Multi-resolution sonograms will only give you a different tradeoff between frequency and time resolution in different frequency ranges (remember the FFT is linear so we generally have not enough frequency resolution at the lower end, and far too much at the top, so a better choice is bigger FFTs for low frequencies (still with poor time resolution), and smaller ones for high frequencies (where we don't need the same linear resolution so better time resolution is preferable). 

Smart people: Can I ask a really really stupid question that falls under the category of "someone must have thought of this?"

filter everything below (Nyquist/2) (take the bottom half of the spectrum)

Ring modulate at (Nyquist/2) (flip over the spectrum)

filter everything below (Nyquist/2)  (take the bottom half of the spectrum)
Ring modulate at (Nyquist/2)  (flip over the spectrum)
Take an FFT
Flip the top half of the FFT to the bass

Nice idea AudioMatt, but the resolution of the FFT is the same across the frequency range in the linear domain. The point is that we perceive frequency in a logarithmic way, so the same resolution down low seems like less resolution...

What you are suggesting wouldn't change the resolution at all so we'd get the same results, just in different bins....

oooohhhhh.  yeeaah...
*hangs head in shame* 

AudioMatt, of course this doesn't work, but i think you were right pointing on ring modulation! :

In fact, i found Izotope RX is far better than RavenPro. In Izotope RX, ok there is this Multi-resolution option in the "spectrogram setting" but it's not the most important, there is some other great stuff like : Time Overlap and Frequency Overlap.

In the image below, from Izotope RX, i compared the same sonogram from "Talk.aiff" using "overlap" :

While time overlap is made by moving a bit the sound in time in front of the FTT window, I think the Frequency Overlap in Izotope RX must be made moving a bit the frequencies in front of the FTT bins... it think it must use some kind of little ring modulation (like freqshift~ does, i think) just moving the sound frequencies some few hertz before doing the FFTs. Then, by blending all the FFTs, this accurate the frequencies of the harmonics. (A bit like i imagined using different FFTs sizes.) I'm not yet satisfied but that's the beginning of something.

>> "Well I'm not sure you actually want a sonogram"

Yes, it IS what I want. I want the sinusoid AND the noise content. I'd like to see with my eyes EVERYTHING that my brain can hear with my ears. I don't feel this is utopian.
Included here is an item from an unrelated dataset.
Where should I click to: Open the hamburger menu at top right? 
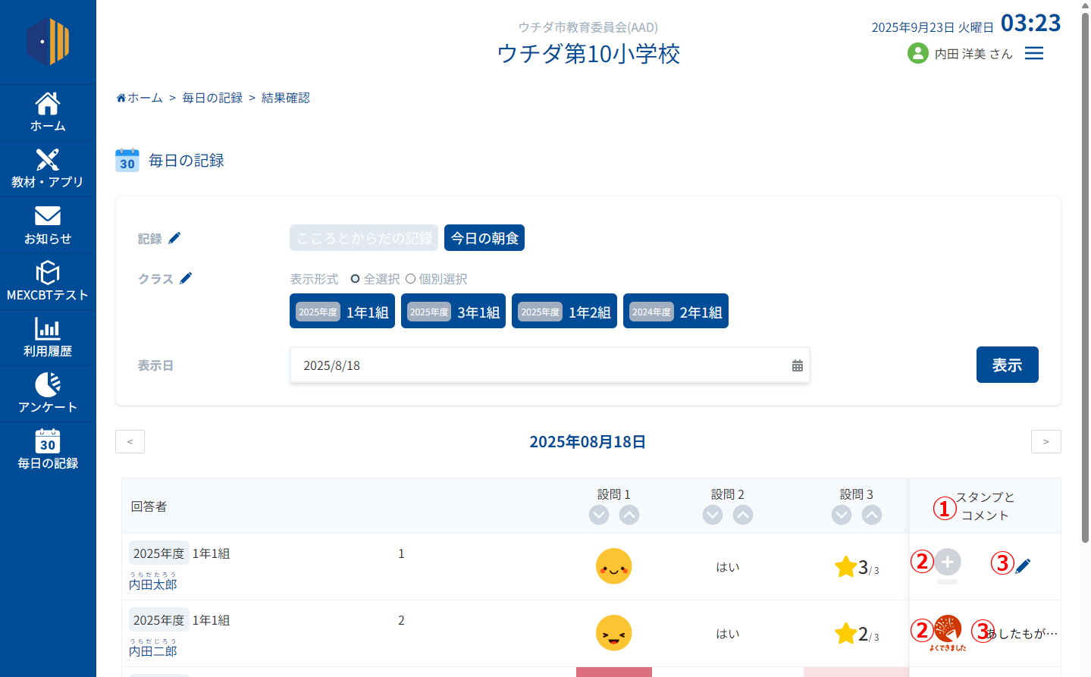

if a 256 fft window have good time resolution, and a 8192 fft window have good frequency resolution, i don't see why you guys are not agree that i could have both by intelligently blend them, playing with contrast.

wow.. i'm wondering again about wavelet seeing this :

http://www.youtube.com/watch?v=aRqtZWIirCA

This guy is showing more interesting images made with wavelets than what i had seen before in 

http://books.google.com/books?q=illustrated+wavelet+transform+handbook

Arg, the software is for window, I'm gonna borrow the pc from my girlfriend and have look at it.

Any good example patch using the [wavelet~] object from cnmat, somewhere ?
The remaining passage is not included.